MGnify (http://www.ebi.ac.uk/metagenomics) provides a free to use platform for the assembly, analysis and archiving of microbiome data derived from sequencing microbial populations that are present in particular environments. Over the past 2 years, MGnify (formerly EBI Metagenomics) has more than doubled the number of publicly available analysed datasets held within the resource. Recently, an updated approach to data analysis has been unveiled (version 5.0), replacing the previous single pipeline with multiple analysis pipelines that are tailored according to the input data, and that are formally described using the Common Workflow Language, enabling greater provenance, reusability, and reproducibility. MGnify's new analysis pipelines offer additional approaches for taxonomic assertions based on ribosomal internal transcribed spacer regions (ITS1/2) and expanded protein functional annotations. Biochemical pathways and systems predictions have also been added for assembled contigs. MGnify's growing focus on the assembly of metagenomic data has also seen the number of datasets it has assembled and analysed increase six-fold. The non-redundant protein database constructed from the proteins encoded by these assemblies now exceeds 1 billion sequences. Meanwhile, a newly developed contig viewer provides fine-grained visualisation of the assembled contigs and their enriched annotations.

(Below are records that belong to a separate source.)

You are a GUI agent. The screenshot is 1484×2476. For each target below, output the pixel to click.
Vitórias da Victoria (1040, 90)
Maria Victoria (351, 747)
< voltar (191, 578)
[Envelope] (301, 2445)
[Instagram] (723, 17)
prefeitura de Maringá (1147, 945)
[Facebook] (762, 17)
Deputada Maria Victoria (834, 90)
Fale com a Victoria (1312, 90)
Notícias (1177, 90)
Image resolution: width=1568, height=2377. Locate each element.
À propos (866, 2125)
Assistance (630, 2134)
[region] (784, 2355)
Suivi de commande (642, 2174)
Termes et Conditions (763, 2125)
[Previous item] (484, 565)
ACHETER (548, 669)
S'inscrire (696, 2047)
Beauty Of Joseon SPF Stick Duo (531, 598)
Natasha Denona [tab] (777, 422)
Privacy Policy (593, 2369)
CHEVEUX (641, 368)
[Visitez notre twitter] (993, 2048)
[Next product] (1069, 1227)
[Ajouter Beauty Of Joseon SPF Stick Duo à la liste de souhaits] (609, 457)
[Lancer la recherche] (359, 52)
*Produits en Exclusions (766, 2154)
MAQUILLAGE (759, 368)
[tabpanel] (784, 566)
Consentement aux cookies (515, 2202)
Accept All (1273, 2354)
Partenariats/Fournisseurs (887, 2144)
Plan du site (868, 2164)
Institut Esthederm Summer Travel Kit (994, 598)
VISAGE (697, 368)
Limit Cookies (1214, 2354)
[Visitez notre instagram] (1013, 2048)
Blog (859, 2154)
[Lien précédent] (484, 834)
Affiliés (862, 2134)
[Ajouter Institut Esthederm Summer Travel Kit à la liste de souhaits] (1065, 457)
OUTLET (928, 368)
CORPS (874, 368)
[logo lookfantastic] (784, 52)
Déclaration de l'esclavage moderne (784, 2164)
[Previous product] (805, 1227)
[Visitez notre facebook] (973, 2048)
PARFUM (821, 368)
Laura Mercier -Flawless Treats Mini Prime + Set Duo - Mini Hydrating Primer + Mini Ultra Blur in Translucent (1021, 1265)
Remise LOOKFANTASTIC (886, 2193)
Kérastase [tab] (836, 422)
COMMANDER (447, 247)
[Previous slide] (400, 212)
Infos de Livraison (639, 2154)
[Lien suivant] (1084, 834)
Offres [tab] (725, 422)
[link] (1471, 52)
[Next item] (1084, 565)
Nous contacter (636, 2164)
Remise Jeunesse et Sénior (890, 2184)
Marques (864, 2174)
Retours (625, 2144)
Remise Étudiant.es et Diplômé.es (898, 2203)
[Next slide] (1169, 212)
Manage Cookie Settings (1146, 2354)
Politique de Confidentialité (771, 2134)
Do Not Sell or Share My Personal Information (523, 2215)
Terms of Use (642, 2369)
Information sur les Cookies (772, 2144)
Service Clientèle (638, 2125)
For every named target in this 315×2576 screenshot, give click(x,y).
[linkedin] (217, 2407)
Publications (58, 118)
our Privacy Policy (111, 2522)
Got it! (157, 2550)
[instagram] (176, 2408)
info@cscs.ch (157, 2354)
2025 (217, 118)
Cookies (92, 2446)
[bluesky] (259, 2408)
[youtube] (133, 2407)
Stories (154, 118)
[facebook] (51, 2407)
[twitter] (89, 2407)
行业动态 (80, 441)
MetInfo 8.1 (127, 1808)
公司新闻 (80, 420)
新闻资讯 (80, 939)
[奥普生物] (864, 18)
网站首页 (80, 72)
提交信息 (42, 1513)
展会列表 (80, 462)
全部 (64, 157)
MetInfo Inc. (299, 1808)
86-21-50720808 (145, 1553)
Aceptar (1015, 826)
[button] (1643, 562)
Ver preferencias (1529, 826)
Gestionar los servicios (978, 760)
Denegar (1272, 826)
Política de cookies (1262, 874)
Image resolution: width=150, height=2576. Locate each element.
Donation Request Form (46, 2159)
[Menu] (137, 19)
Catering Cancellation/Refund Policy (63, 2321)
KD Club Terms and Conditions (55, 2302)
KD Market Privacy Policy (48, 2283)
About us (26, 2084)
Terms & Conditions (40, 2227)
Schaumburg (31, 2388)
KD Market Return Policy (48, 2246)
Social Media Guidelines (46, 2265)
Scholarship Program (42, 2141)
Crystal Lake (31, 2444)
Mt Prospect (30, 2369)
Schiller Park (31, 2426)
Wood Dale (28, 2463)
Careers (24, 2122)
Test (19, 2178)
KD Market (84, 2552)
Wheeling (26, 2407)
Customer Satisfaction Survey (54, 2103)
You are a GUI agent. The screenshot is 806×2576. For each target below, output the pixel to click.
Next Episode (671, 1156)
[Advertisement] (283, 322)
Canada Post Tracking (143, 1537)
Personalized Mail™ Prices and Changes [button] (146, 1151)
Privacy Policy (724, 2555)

MGnify(http://www.ebi.ac.uk/metagenomics)提供了一个免费的平台,用于组装、分析和存档源自特定环境中微生物群体的宏基因组数据。在过去的两年中,MGnify(前身为 EBI 宏基因组学)持有的公开可用分析数据集数量增加了一倍以上。最近,该平台推出了一种更新的数据分析方法(版本 5.0),用多个根据输入数据定制的分析管道取代了之前的单一管道,并且使用通用工作流语言进行正式描述,从而提高了可追溯性、可重用性和可重复性。MGnify 的新分析管道提供了基于核糖体内部转录间隔区(ITS1/2)和扩展蛋白功能注释的分类学断言的额外方法。组装的连续体还添加了生化途径和系统预测。MGnify 越来越关注宏基因组数据的组装,其组装和分析的数据集数量也增加了六倍。从这些组装中编码的蛋白质构建的非冗余蛋白质数据库现在超过 10 亿个序列。同时,新开发的连续体查看器提供了组装连续体及其丰富注释的细粒度可视化。